I feel numb is about all I can tell her. There does not seem to be any reality, at least none that makes sense to me. I am sad, but it difficult to express that. I am lonely, out of place, and tired, but these are difficult concepts to explain to her or to understand myself. I later wonder if I even said anything to her or only thought it.
All of the sudden I realize I am crying; crying and sobbing so hard I did not know I was doing it. I had heard similar noises coming from an adjoining room. Now I added to the din. I do not remember what caused it or when it started. When I finally looked up, she pushed a Kleenex box to me and just nodded.
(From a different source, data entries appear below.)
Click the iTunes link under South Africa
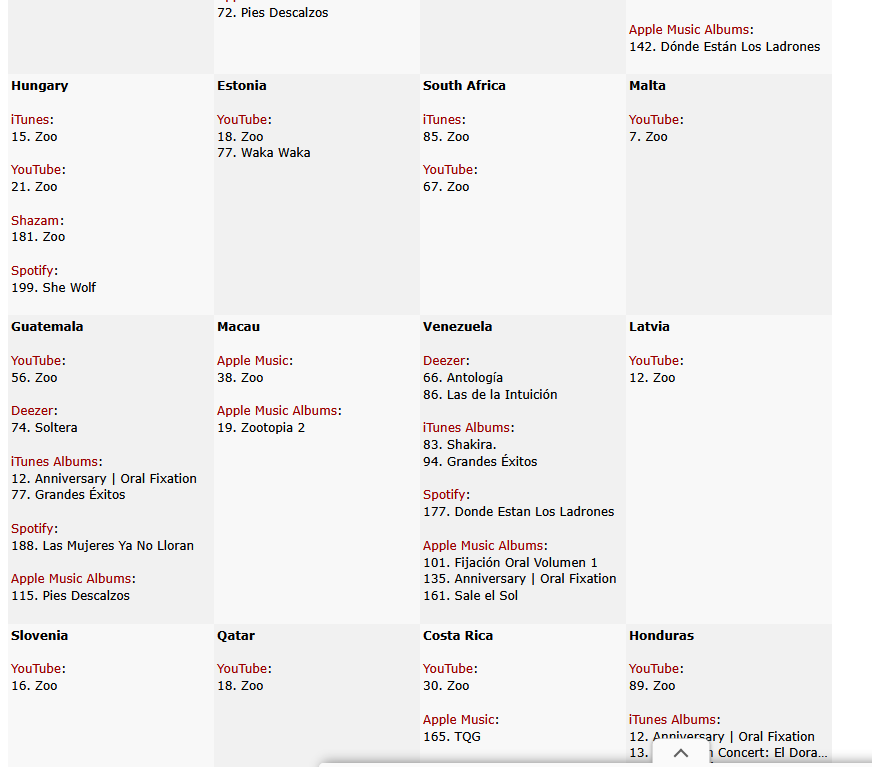This screenshot has width=872, height=767. pyautogui.click(x=442, y=119)
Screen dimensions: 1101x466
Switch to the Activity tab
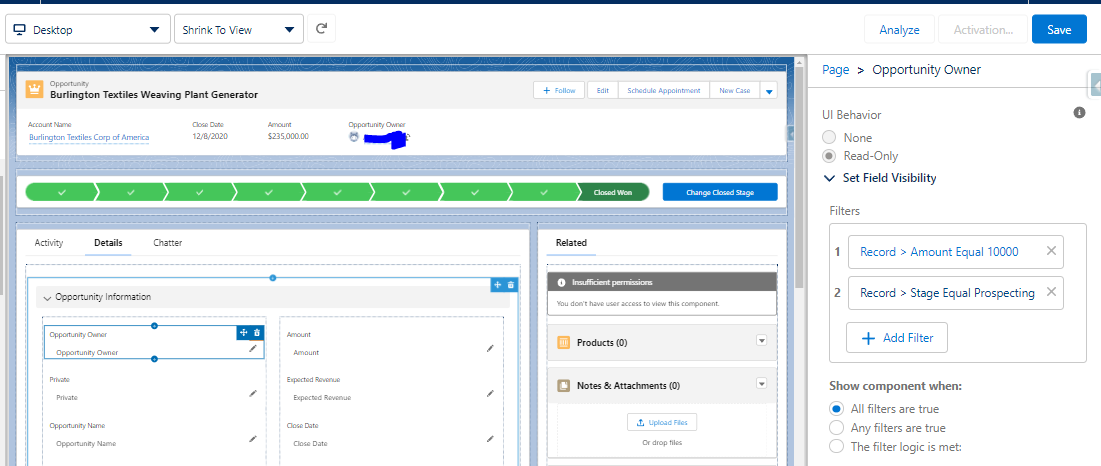click(x=49, y=243)
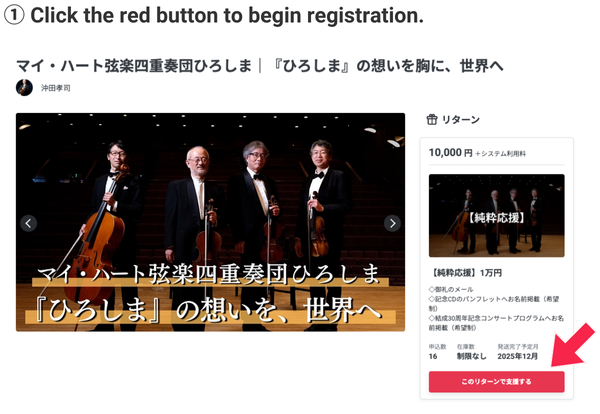
Task: Open author profile link 沖田孝司
Action: click(56, 88)
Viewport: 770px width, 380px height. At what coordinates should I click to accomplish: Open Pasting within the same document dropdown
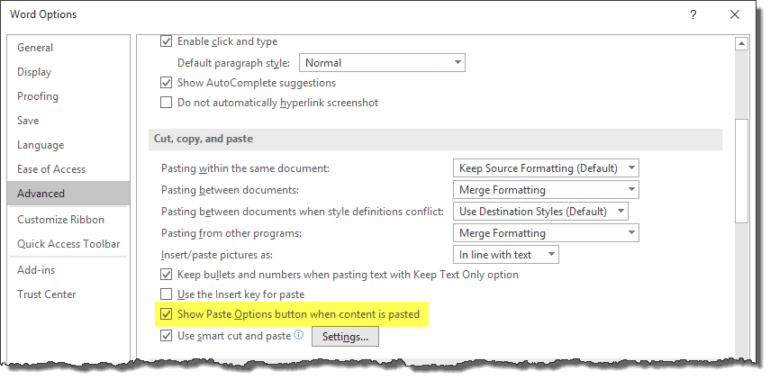tap(546, 168)
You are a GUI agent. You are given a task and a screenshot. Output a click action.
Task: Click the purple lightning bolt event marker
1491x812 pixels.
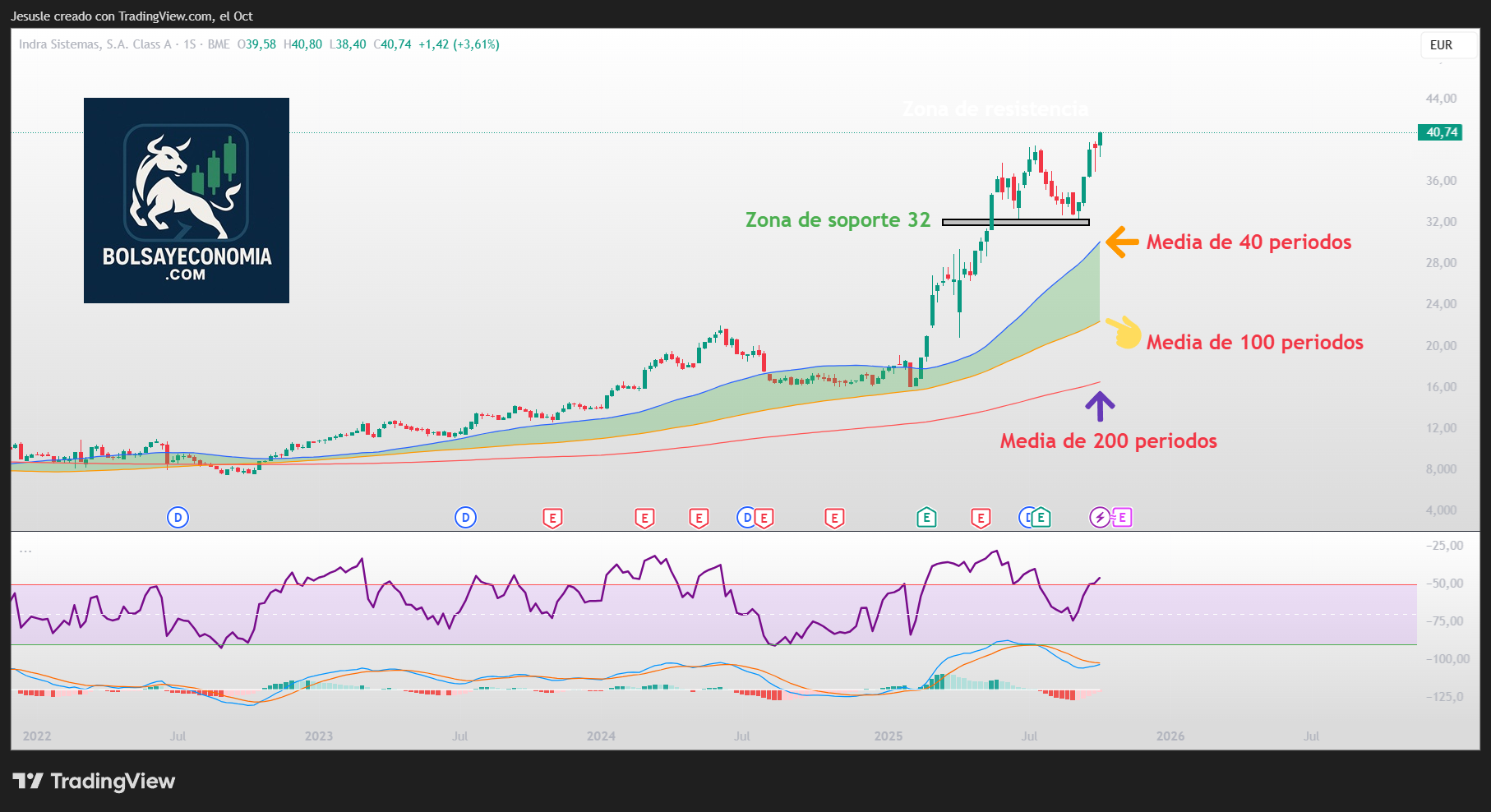tap(1099, 517)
There was no contempt in her eyes, no judgment, which I could not understand. I was a despicable person who had harmed many, even another female like her if only in thought and there she was quietly wanting to help me. It didn’t make sense. Nothing in here did.
Somewhere in our silence and her conversation about things I remember hearing I would see her again tomorrow. How does one get to this point? Where do you give up everything for something, nothing really, and do it so completely you lose everything? I am one of such people that overflow this place. How did this happen so fast? I cannot seem to wrap my head and thoughts around it nor understand the finality of it all. Maybe it’s the meds. Is this what the rest of my life will be like? No meaning?
It’s a wonder I am still breathing, though I sometimes think I am not. I feel in a timeless void with images passing by me that speak a different language I do not know. I stay on my bunk but cannot read. My mind finds it difficult to focus even when someone yells to tell me I am being called for meds. Why didn’t they just call my name rather than the bed number? I do not know my bed number though I am told it is very important to remember it. Guess I will be defined by it in here.
Is that really me being called? Didn’t I have a family? I thought I had a dog, what was his name? I think I worked, but cannot remember as everything now seems a gray blur. There is a hum in my head too, low but constant which I lose now and then till I do not expect it and it returns.
I awake not even knowing I went to sleep even though I am sitting. Is it morning? Is this over now? The pain in my stomach is still there though that could come from not eating. Or trying to digest the unusual food. No highs. No lows, just constant nothingness. That’s all there is or will be till tomorrow.

One thought on “TOMORROW

  1. James, just read all your posted stories to date. Your innermost feelings are so well expressed and described. After reading them all, I feel as though I was there with you, experiencing the painful, bizarre life that was to become your norm for awhile. Thanks for sharing buddy.